= Richard Katrovas =

American writer

Richard Katrovas is the founding director of the Prague Summer Program for Writers and the author of eight books of poetry, two novels, two collections of stories and three memoirs.

==Biography==
Born November 4, 1953, in Norfolk, Virginia, Richard Katrovas, the oldest of five children, spent his early years in cars and motels living on the highways of America while his father, a petty thief and conman, eluded state and federal authorities.
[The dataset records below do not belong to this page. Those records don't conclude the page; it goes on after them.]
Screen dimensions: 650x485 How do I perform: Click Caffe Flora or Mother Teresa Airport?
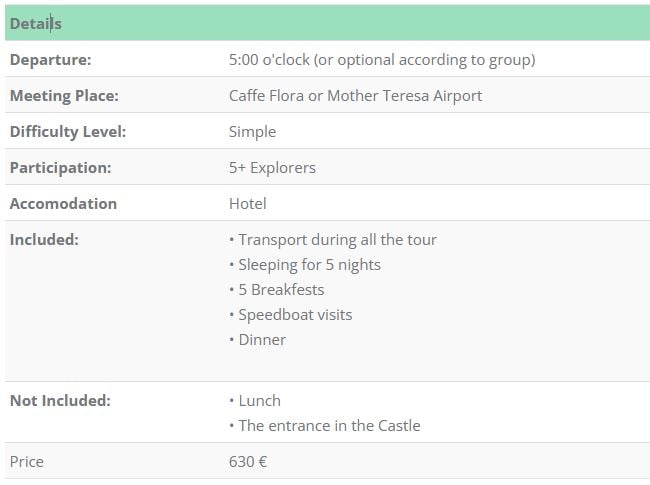[355, 96]
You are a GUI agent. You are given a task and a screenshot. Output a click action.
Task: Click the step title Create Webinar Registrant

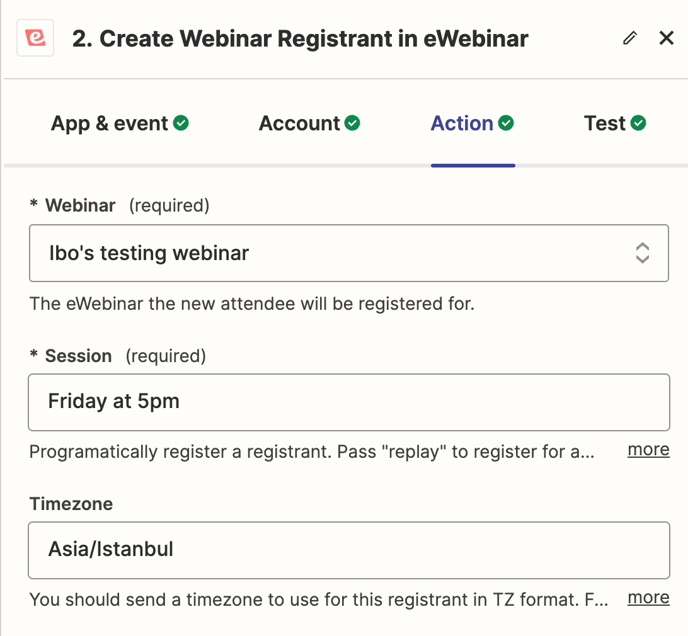point(300,39)
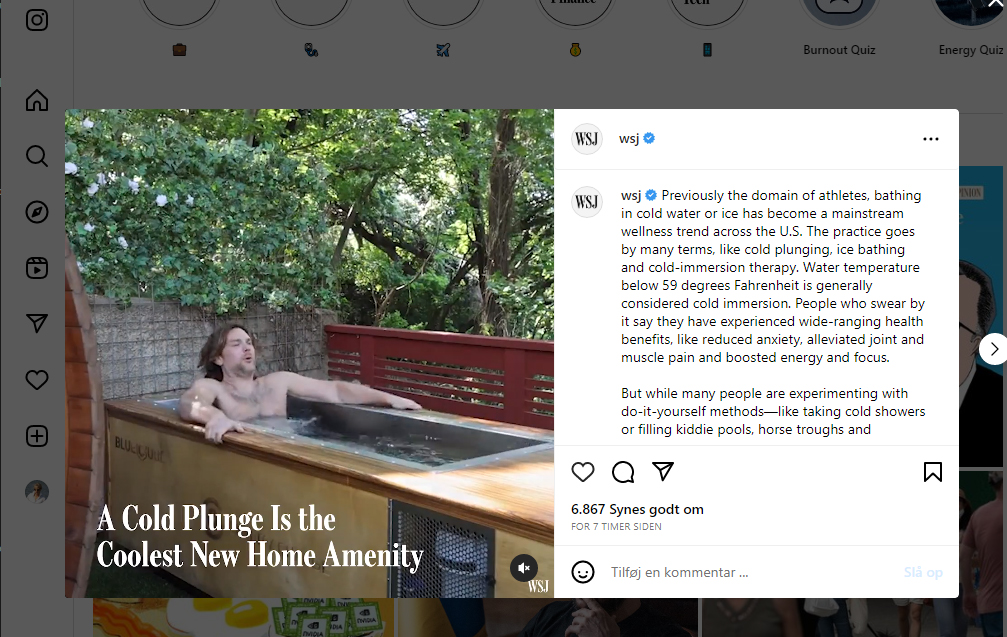This screenshot has height=637, width=1007.
Task: Share the post via paper plane icon
Action: [663, 472]
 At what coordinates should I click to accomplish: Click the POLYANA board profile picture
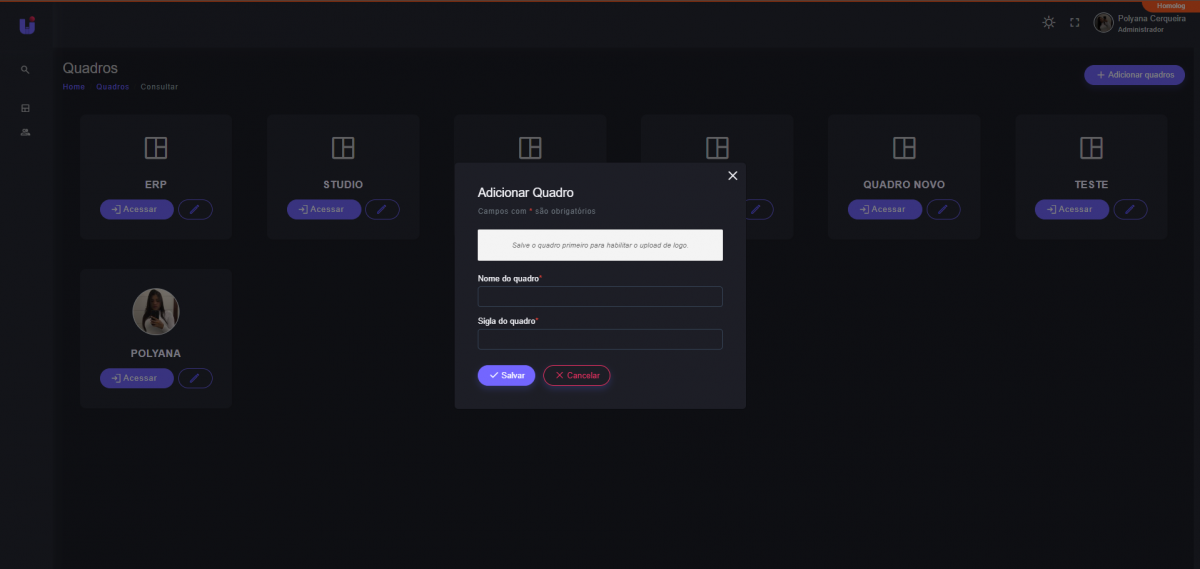coord(156,312)
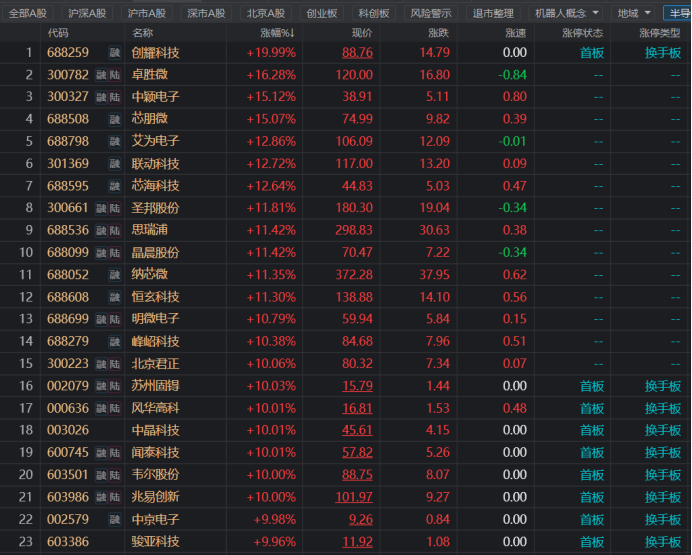Switch to the 北京A股 tab
This screenshot has height=555, width=692.
(266, 14)
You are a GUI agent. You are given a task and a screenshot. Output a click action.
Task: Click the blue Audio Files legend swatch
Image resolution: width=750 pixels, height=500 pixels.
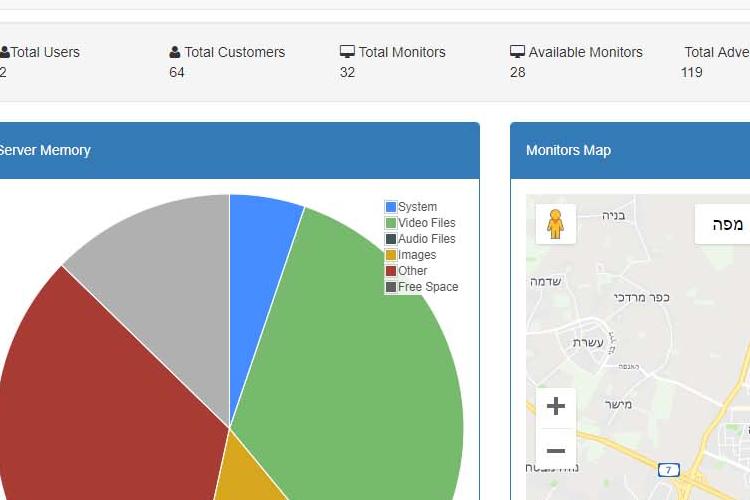pos(391,239)
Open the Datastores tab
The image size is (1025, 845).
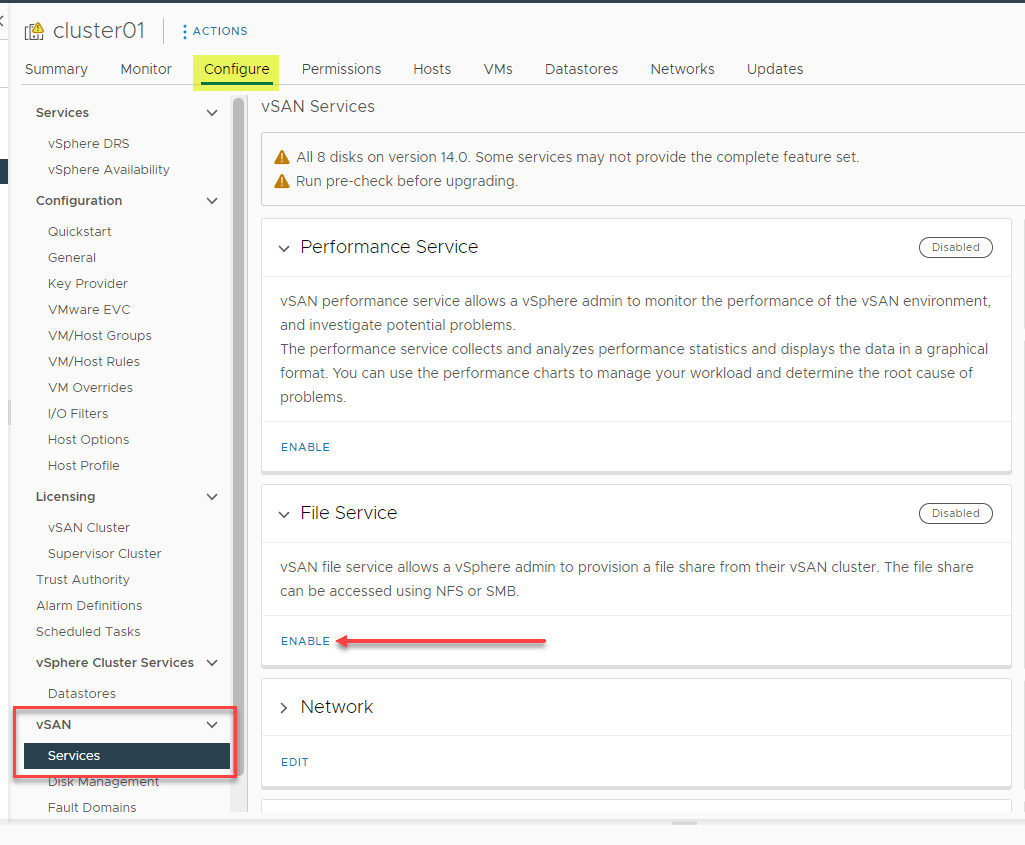point(581,69)
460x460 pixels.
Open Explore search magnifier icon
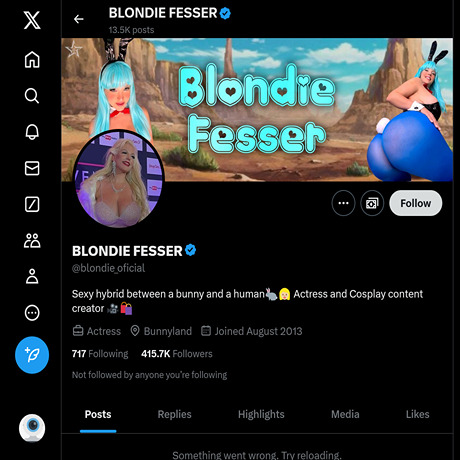(32, 96)
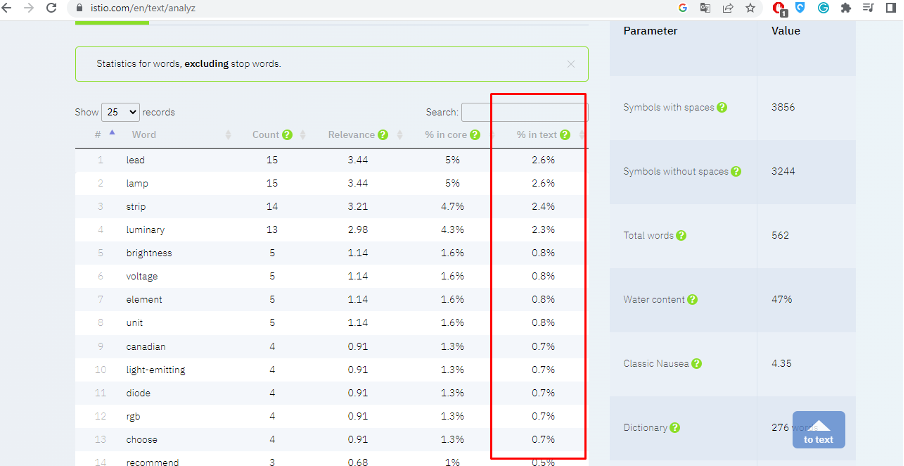The width and height of the screenshot is (904, 466).
Task: Click the bookmark star icon
Action: click(x=750, y=8)
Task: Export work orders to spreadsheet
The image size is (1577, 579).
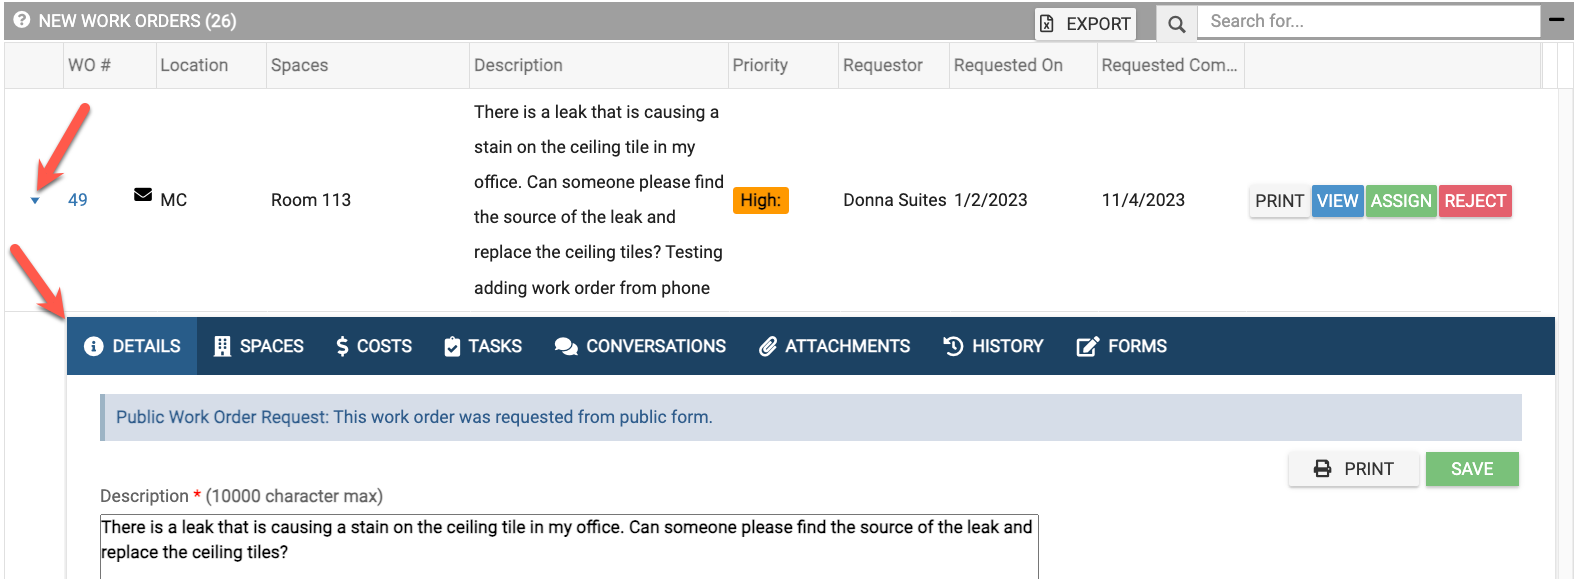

His father was eventually caught, but upon being released on probation from federal prison reverted to his criminal ways, and was caught and incarcerated again. During his father's prison terms, Katrovas and his mother and siblings lived on welfare in public housing projects. Katrovas was adopted by relatives in his early teens, and lived with them for three years in Sasebo, Japan, where he earned a second-degree black belt in Shobukan Okinawa-te Karate. He graduated from high school in Coronado, California, and attended San Diego State University (B.A., English, 1977). He was then a Hoyns Fellow at the University of Virginia, attended the MFA program at the University of Arkansas, and finished his graduate work in the Iowa Writers' Workshop (MFA, 1983). Between 1970 and 1983, Katrovas taught karate and worked in numerous restaurants in San Diego, then New Orleans.

On a Fulbright fellowship, Katrovas was in Prague, Czechoslovakia in the months preceding the Velvet Revolution, and subsequently witnessed that event. The recipient of numerous grants and awards, Katrovas is the founding director of the Prague Summer Program, and is the author of seven books of poetry, Green Dragons (winner of the Wesleyan University Press New Poets Series), Snug Harbor, The Public Mirror, The Book of Complaints, and Dithyrambs, Scorpio Rising: Selected Poems; a book of short stories, Prague USA; a memoir, The Years of Smashing Bricks and The Republic of Burma Shave, and a novel, The Mystic Pig; and Prague Winter. Katrovas, as guest editor of a special double issue of the New Orleans Review, edited, and participated in much of the translation of, the first representative anthology of contemporary Czech poetry, Ten Years After the Velvet Revolution. His poems, stories, reviews and essays have appeared widely in magazines and anthologies, including Antioch Review, Contemporary Fiction, Crazyhorse, Denver Quarterly, Iowa Review, Missouri Review, New England Review, Poetry, Southern Review, Virginia Quarterly Review; as well as Strong Measures: Contemporary American Poetry In Traditional Forms (Harper&Row), New American Poets of the 90’s (Godine), and Poets of the New Century (Godine), among many others. Katrovas's current projects are Raising Girls in Bohemia: Meditations of an American Father, a collection of essays, and Confessions of a Waiter, a novel, for which he won the William Faulkner – William Wisdom Competition in 2018.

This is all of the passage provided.